Agrolink – Aline Merladete
A laranja deve ter safra menor no cinturão citrícola em 2026/27. Segundo dados divulgados pela Consultoria Agro do Itaú BBA, com base na primeira estimativa do Fundecitrus, a produção deve alcançar 255,20 milhões de caixas de 40,8 quilos.
O volume representa queda de 12,9% em relação à safra anterior. Também fica 14,7% abaixo da média dos últimos dez anos, reforçando o quadro de oferta mais limitada.
A redução ocorre por combinação de bienalidade negativa, menor número de frutos por árvore e aumento da queda prematura. Esses fatores superaram o efeito positivo do maior peso médio dos frutos, estimado em 160 gramas no ponto de colheita.
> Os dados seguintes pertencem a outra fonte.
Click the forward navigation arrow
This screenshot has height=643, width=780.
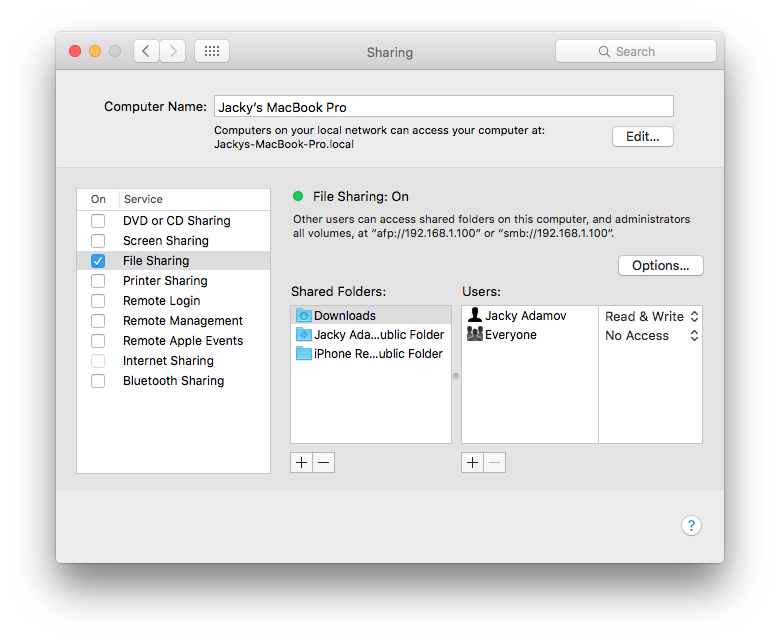(x=172, y=51)
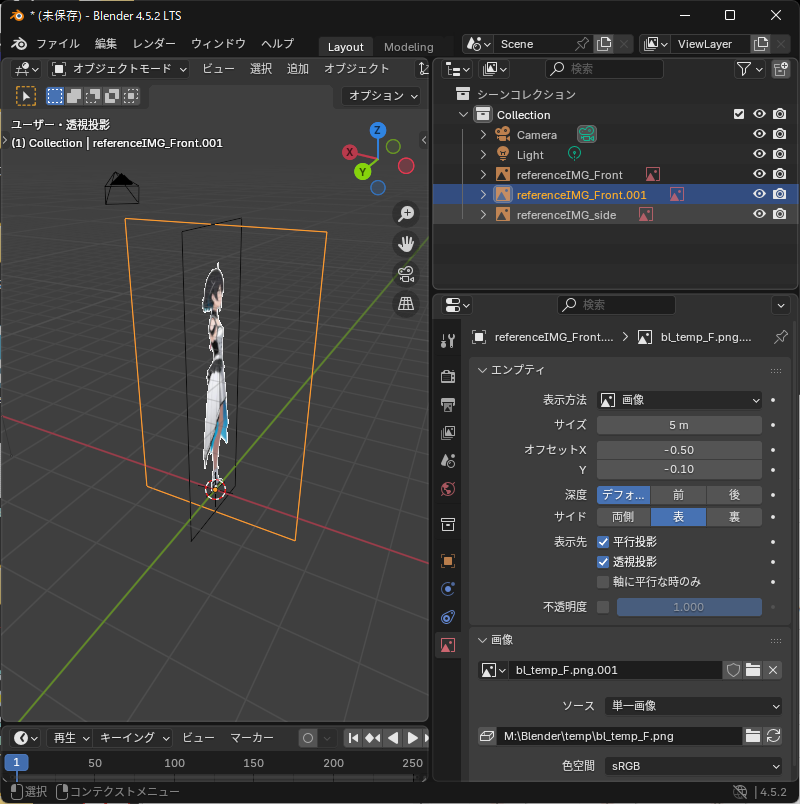Click the reload image icon beside file path
The image size is (800, 804).
click(x=773, y=736)
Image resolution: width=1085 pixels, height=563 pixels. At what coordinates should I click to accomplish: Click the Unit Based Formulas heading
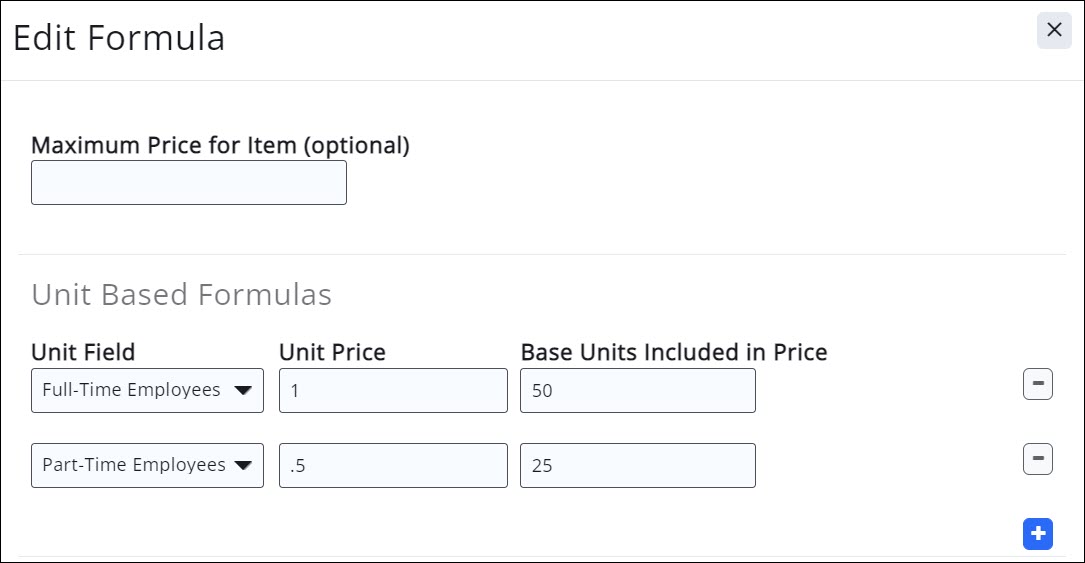click(181, 295)
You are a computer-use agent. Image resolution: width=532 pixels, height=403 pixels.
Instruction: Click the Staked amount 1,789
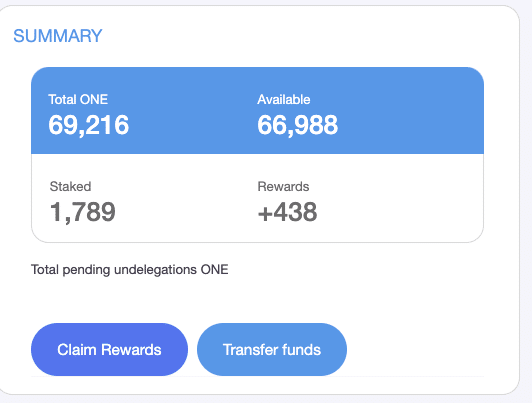(83, 212)
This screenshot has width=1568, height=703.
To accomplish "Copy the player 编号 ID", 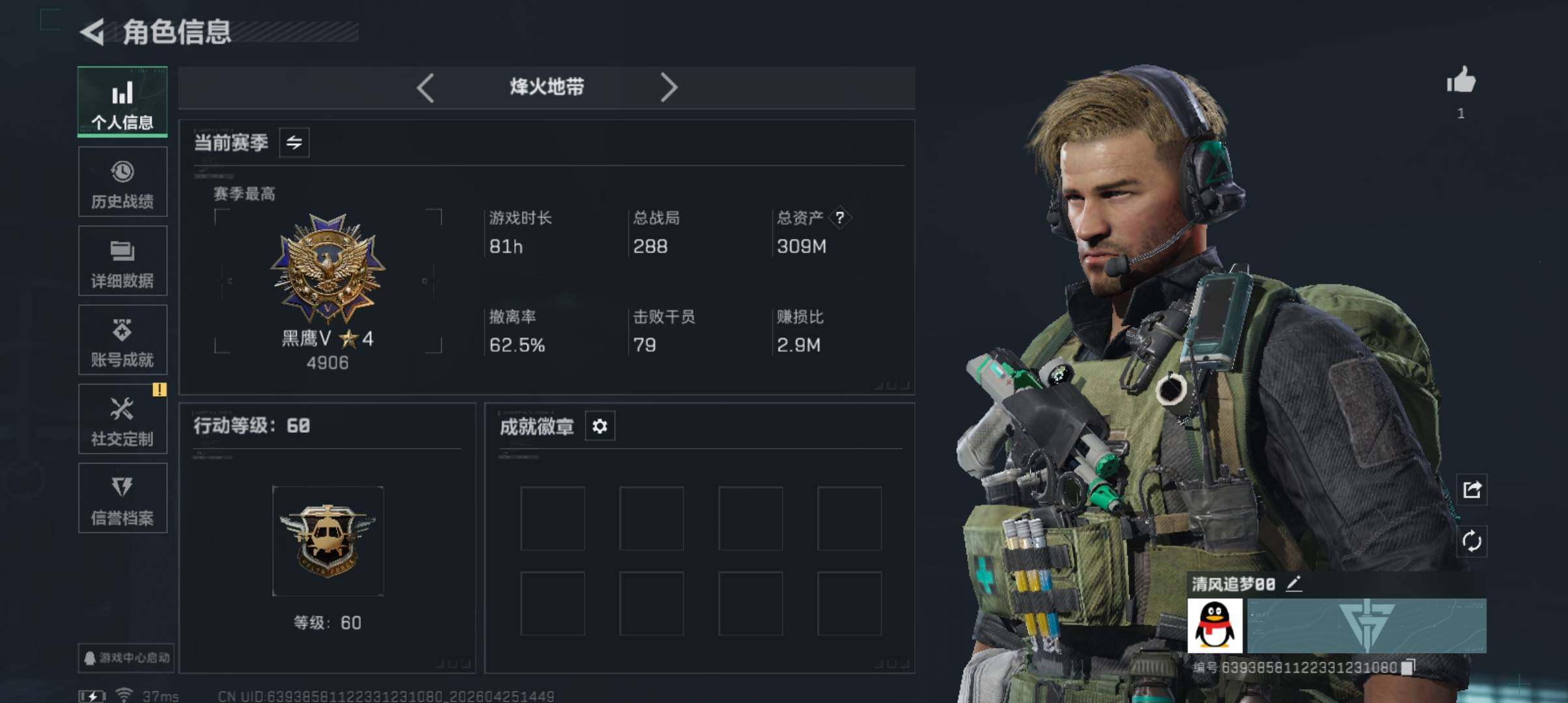I will (1408, 667).
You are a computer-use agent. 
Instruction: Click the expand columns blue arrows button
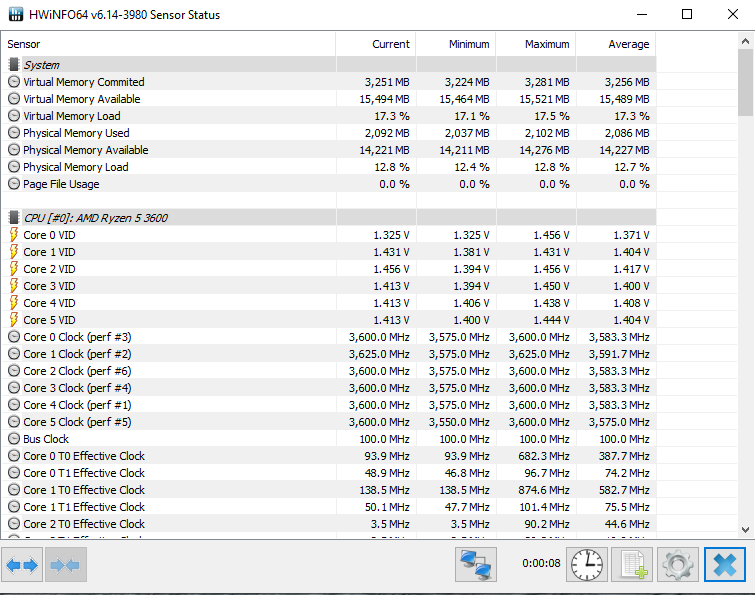point(22,565)
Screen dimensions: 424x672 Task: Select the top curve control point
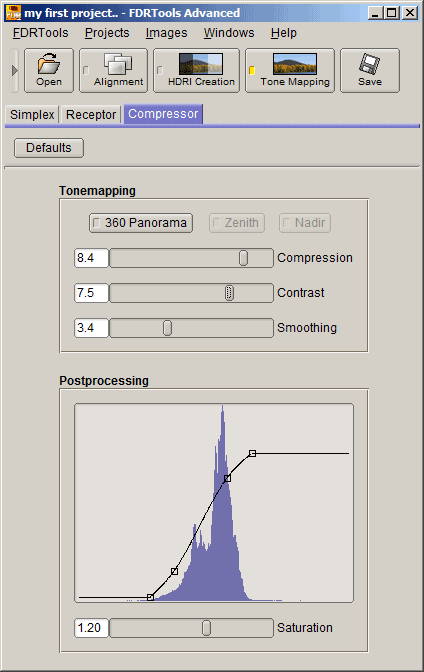click(253, 453)
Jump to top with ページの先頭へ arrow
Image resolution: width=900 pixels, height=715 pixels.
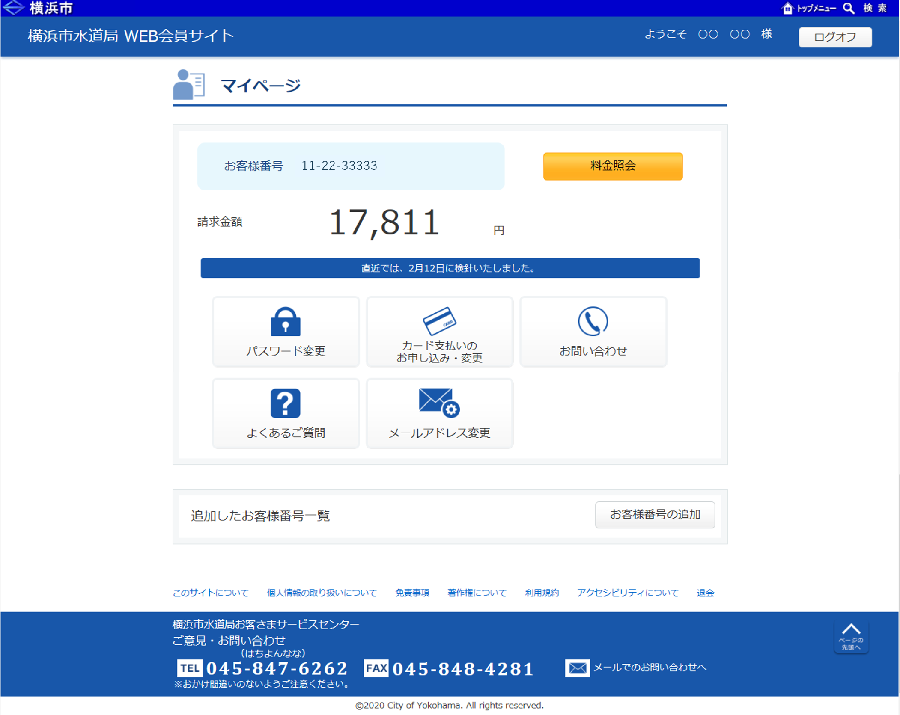point(850,636)
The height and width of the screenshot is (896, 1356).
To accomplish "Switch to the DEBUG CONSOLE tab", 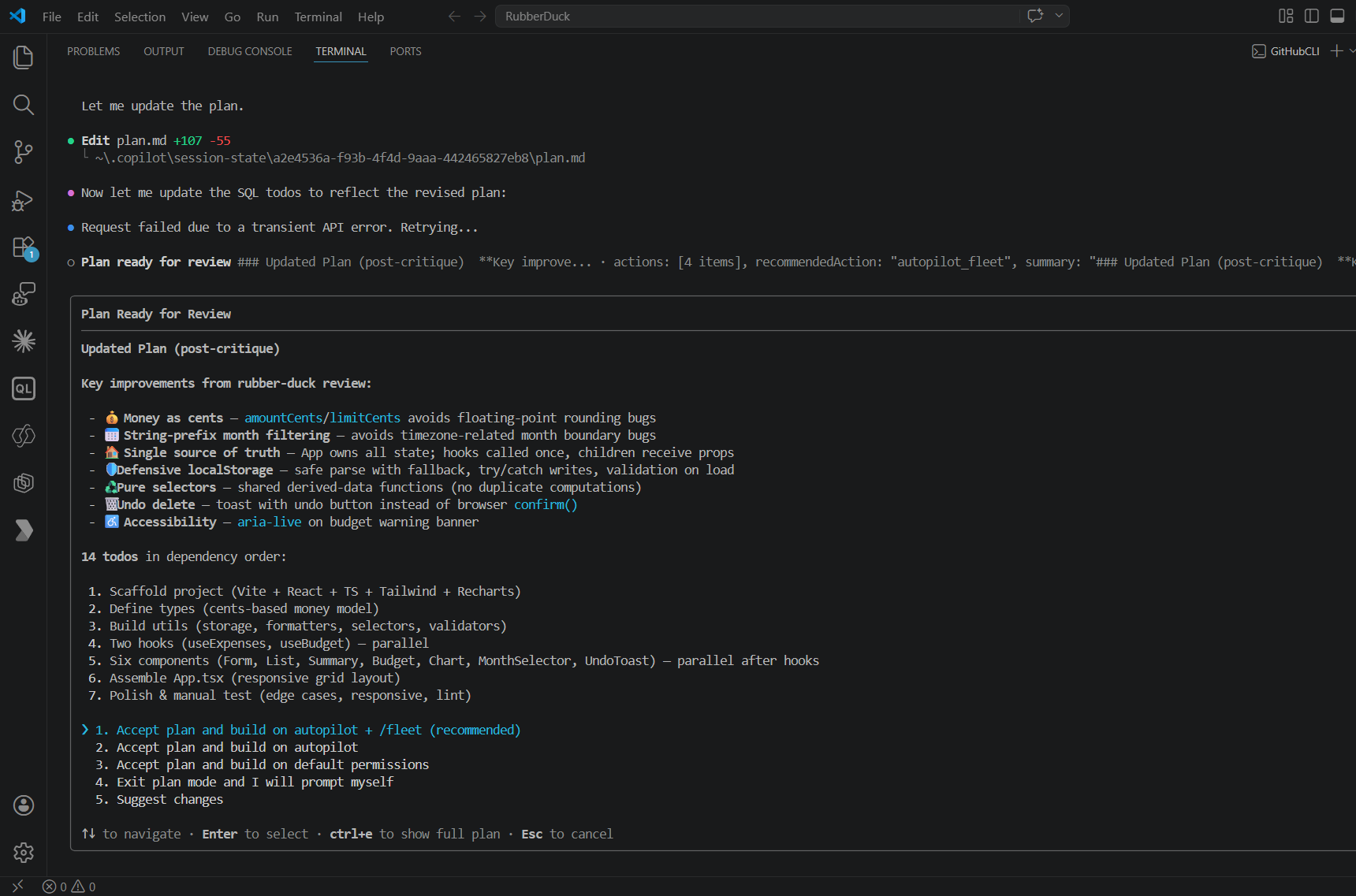I will [x=250, y=51].
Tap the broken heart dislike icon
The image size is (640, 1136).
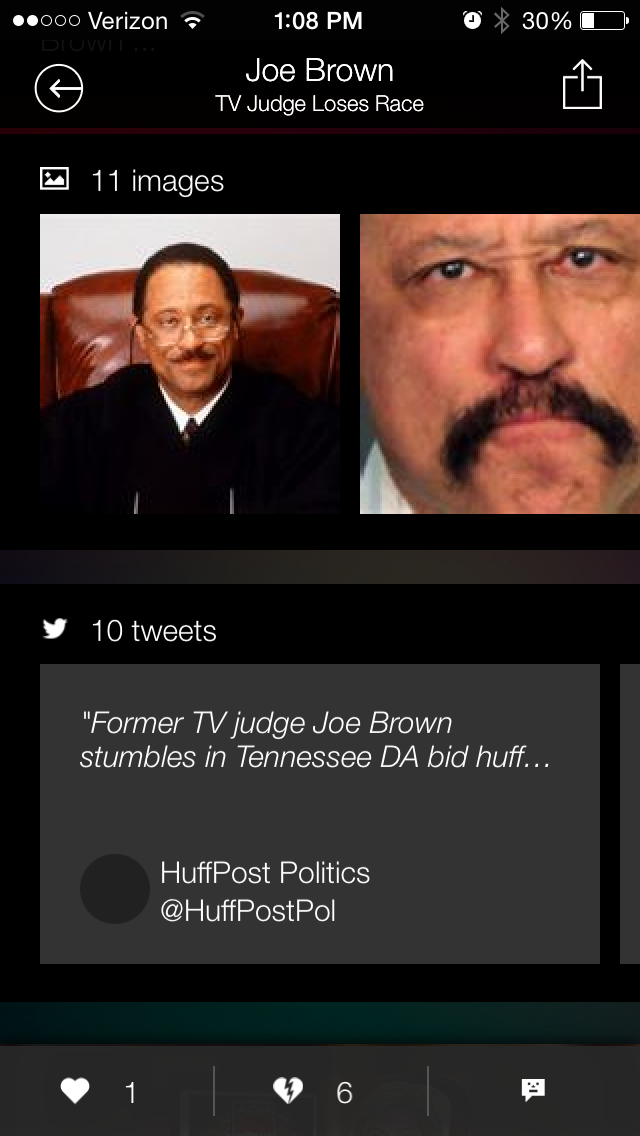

O clima também pesou sobre a produção. As chuvas abaixo da média no segundo semestre de 2025 prejudicaram o desenvolvimento da safra, enquanto temperaturas elevadas e ventos intensos afetaram florescimento e pegamento.
O avanço do greening segue como fator de risco para a citricultura. Na safra 2025/26, a estimativa inicial de 314 milhões de caixas foi revisada 7% para baixo, evidenciando a pressão sanitária sobre os pomares.
Apesar da safra menor, a reação de preços pode ser limitada. A indústria está bem estocada, as exportações de suco seguem mais lentas e os preços pagos pela laranja posta à indústria recuaram para R$ 26,20 por caixa, nível próximo ao observado em 2021 e abaixo do custo de muitos citricultores.